From the Boulder Daily Camera (Alex Burness):
Environmentalists are rallying support for a renewed fight against a long-standing proposal from Denver Water to nearly triple the capacity of Gross Reservoir by diverting from the Colorado River Basin…
Before a group of about 30 Monday night at Shine Restaurant and Gathering Place, the directors of two non-profits united in the fight against the expansion — Save the Colorado River and The Environmental Group — made presentations alleging impropriety on Denver Water’s part and soliciting donations to a legal fund.
“They’ve been working on their decision, and we assume, feel very strongly, that (Army Corps) will issue the permit,” said Chris Garre, President of The Environmental Group, which is based in Coal Creek Canyon. “As soon as that happens, the clock starts ticking.”
The Colorado River, the presenters said, is the most dammed and diverted on the planet. At the Colorado River Delta, there is no longer water, and there is concern that an expansion of Gross Reservoir would see some creeks and tributaries drained at the 80 percent level, with some “zero flow” dry days.
An expansion of Gross Reservoir, which is a roughly 25-minute drive west from Boulder on Flagstaff Road, would have a significant local impact. In fact, it would be the biggest construction project in Boulder County history, and would likely take about four or five years to complete.
The proposal seeks to increase the height of the dam by 131 feet, and would require the clearing of about 200,000 trees…
“Caring for the environment,” Garre added, “particularly those who live in the environment, in the forest, is crucial to your experience in Boulder County. This has never been addressed by Denver Water. It’s been ignored.”

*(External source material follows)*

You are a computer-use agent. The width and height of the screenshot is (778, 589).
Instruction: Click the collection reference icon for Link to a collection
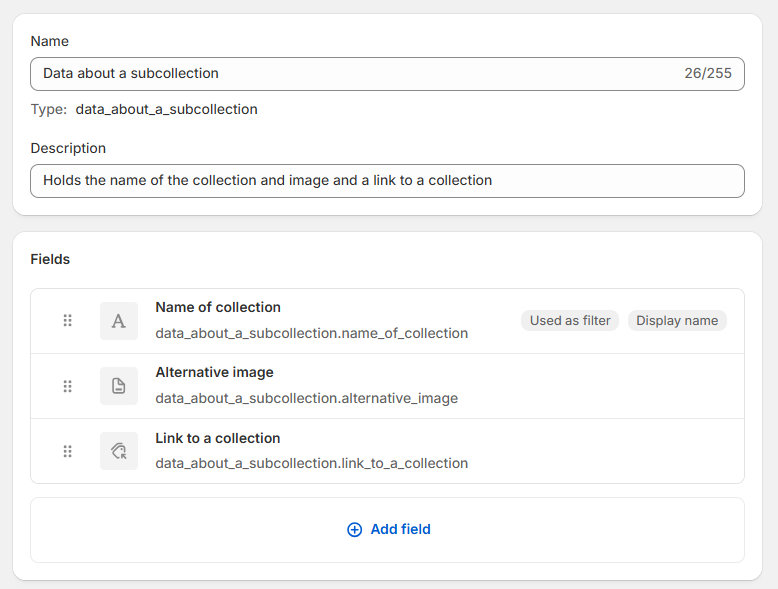click(x=119, y=451)
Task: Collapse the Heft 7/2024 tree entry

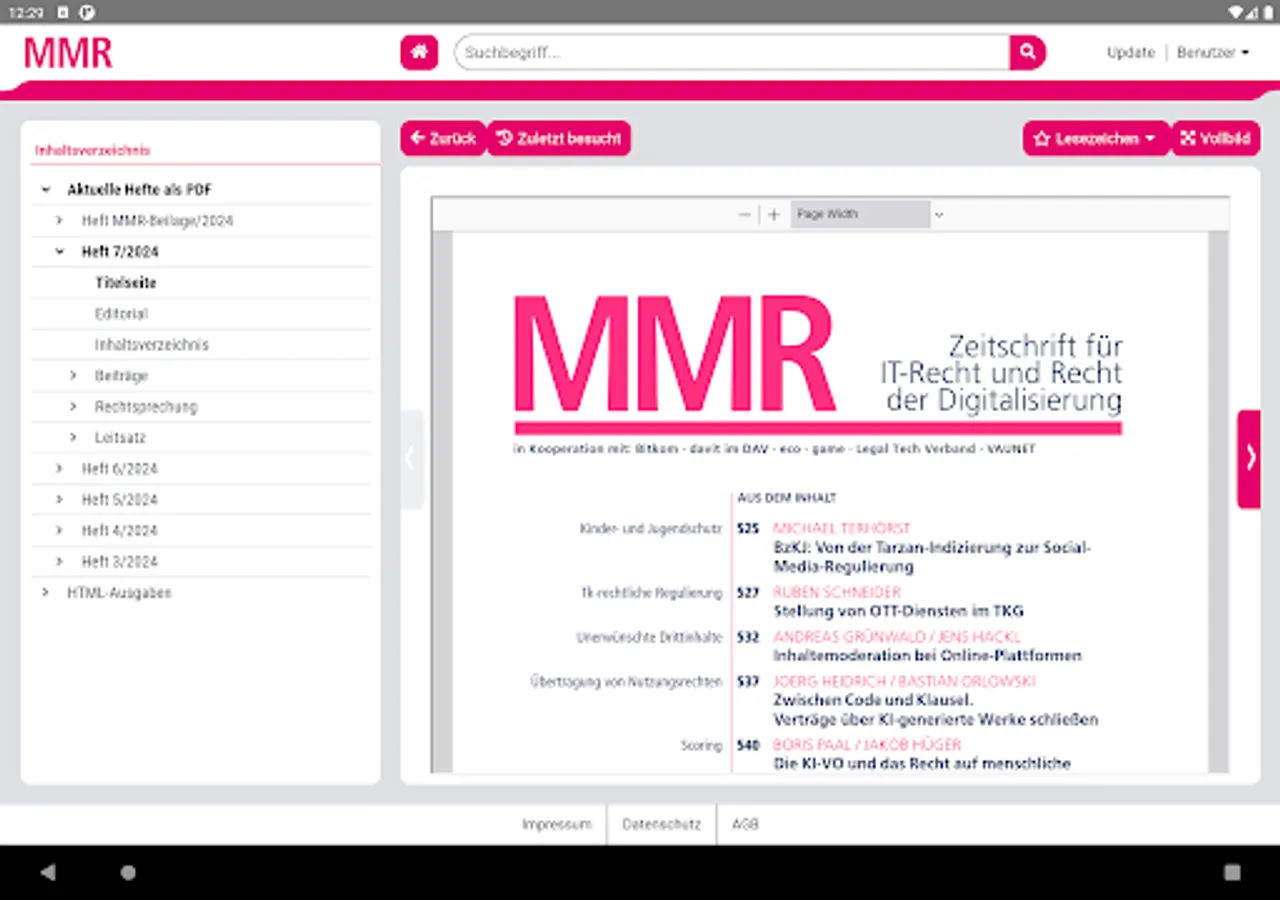Action: coord(59,251)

While the universal downsides such major construction — noise and temporary aesthetic downgrade, among others — aren’t up for debate, Denver Water tells a very different story about the project.
The public agency that serves 1.3 million people in the Denver metro area gets about 80 percent of its water from the South Platte River System, and another 20 percent from Moffat, a smaller clump up north. Expanding Gross Reservoir and thereby Moffat, Denver Water says, will help balance the existing 80/20 split.

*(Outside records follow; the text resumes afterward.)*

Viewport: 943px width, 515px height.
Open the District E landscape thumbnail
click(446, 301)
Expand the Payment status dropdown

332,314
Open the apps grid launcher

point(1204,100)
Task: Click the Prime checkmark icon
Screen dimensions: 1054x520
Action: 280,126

“This imbalance makes the system vulnerable to catastrophic events, such as the Buffalo Creek and Hayman fires, which caused massive sediment runoff into reservoirs on the south side of our system,” the agency published on its website.
During times of severe drought, the argument continues, “We run the risk of running out of water on the north end of our system,” which would primarily impact customers in northwest Denver, Arvada and Westminster.
Denver Water also maintains that as the Front Range continues to be one of the country’s fastest-growing areas, a shortfall in water supply is imminent unless addressed through projects like the one pitched for Gross Reservoir.